それほど大きい川ではなく、幅数メートルほどのもので、水深も1メートルほどもないものだった。
その川にポッカリと口を開け下水を流し込むパイプがあった。
目的の下水道だ。
彼らは辺りの気配に気を配りつつ川の中へと入り、水をかき分けるようにして歩みながら、下水の入り口へと向かっていった。
その下水の入り口には金網がしてあったが、クボティトが任せてと言って小さなガジェットを取り出した。
それを金網に向けてボタンを押すと、赤い円形の細いラインが金網の上に照らし出される。
クボティトは離れて、と言ってから3,2,1とカウントし、0と言った瞬間に再度ボタンを押した。
すると、ジュッ!という音と共に金網が赤いラインにそって焼き切れた。
シモキティウスが驚いて、それはなんだと聞くと、ジューン・ペイが作ったレーザーブリーチャーだとクボティトは言った。
しきりに感心するシモキティウスを見て、ジューンはなんでも作れるんだとクボティトは笑って言った。
ヒラーノはそれを微笑みながら見つつ、下水のパイプに一歩入りこみ、フラッシュライトで内部を照らして、手で合図する。
ヒラーノは低い声で言った。
「行きまっしょ...」
街への潜入が始まった。
下水の中は明かりはない。
それぞれのライフルに装備されたフラッシュライトが各々の足元を照らすだけだった。
それ以外は何も見えない。
そのうえ、当然といえば当然だが、生活排水が流れているのだ。
くさい(確信)。
一番クールで落ち着いたヒラーノも、この臭いには堪えかねている様子で、ジューン・ペイが好きそうな臭いだな、とこぼしていた。
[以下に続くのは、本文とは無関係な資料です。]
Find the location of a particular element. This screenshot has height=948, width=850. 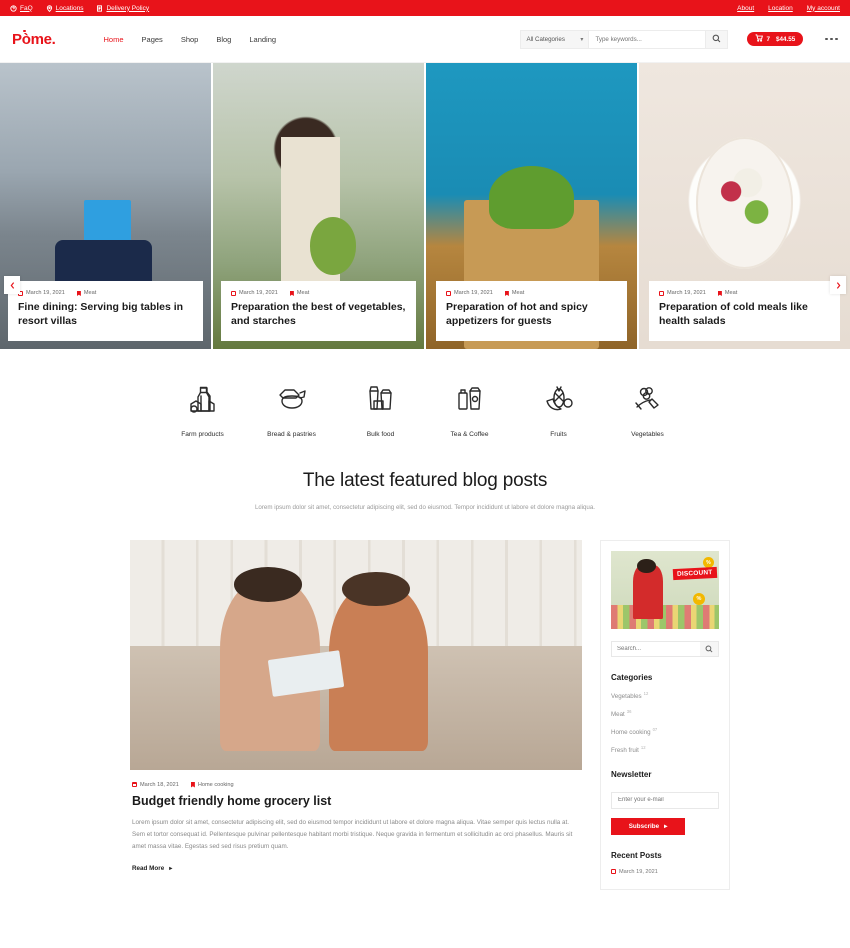

sidebar-category-home-cooking: Home cooking 07 is located at coordinates (665, 732).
シモキティウスは、彼はこんな臭いが好きなのかと聞いた。
クボティトが、彼はスカトロ専門なんだよねと答えた。
ご存じなかったですかとヒラーノ。
シモキティウスは驚いた。
どことなくうんこが好きそうだとは思ったが、本当にうんこ好きとは思わなかった。
そういうと、クボティトは笑った。
彼は糞で少年を調教するのが大好きなんだよ、とクボティト。
シモキティウスはゾッとした。
あまり関わらないでおこう。
さすがのシモキティウスでもスカトロは受け付けなかった。
そこまで堕ちたくねえ、と感じてしまうほどだった。
そんな様子のシモキティウスを見てヒラーノとクボティトはさらにクスクスと笑った。
三人は歩を進めた。
ヒラーノがマップを確認する。
カッツが囚われている収容所のすぐそこにあるマンホールを探しているのだ。
しばしの後ヒラーノは、もうすぐですと言い、ライフルを構えなおして前進した。
彼の後に二人が続く。
一歩また一歩と前進する。
そのころにはもう誰も喋らなかった。
先ほどまでの和やかな空気はもはやない。
いよいよだ。
ヒラーノが歩みを止め、ここだ、と言った。
彼のフラッシュライトが上へと伸びるはしごを照らし、ライトの光がそれを辿って上へと向いてゆく。
その先にはマンホールのふたがあった。
あの先が、カッツの収容所だ。
ついにここまで来た。
来てしまった。
シモキティウスが、あれですね、と言い、マンホールを見上げる。
ヒラーノが、行きましょう、と言ってはしごに手をかけ登り始めた。
登った先のマンホールの蓋を、ヒラーノはゆっくりと押し開いた。
わずかな隙間から外の様子をうかがう。
周囲には誰もいなかった。
蓋を外してまずヒラーノは外に出て、銃を構え辺りを警戒しつつ、下の二人に合図した。
まずクボティトが上がる。
最後にシモキティウス。
三人が上がり切ったところで蓋を戻して素早く物陰へと移動、再度マップを確認した。
現在地は収容所から600メートル。
誰もいない路地裏の広場のようなところだ。
周りは建物に囲まれ薄暗く、雨が降りしきっていた。
ヒラーノがマップの現在地と目的地を交互に指さし、ここからが大変だ、と言う。
クボティトとシモキティウスは、強いまなざしで頷いた。
ヒラーノはそれをみて、少し微笑んでこう言った。
「それでは、カッツが監禁されている部屋へ、参りましょう」
シモキティウスは銃を握りなおした。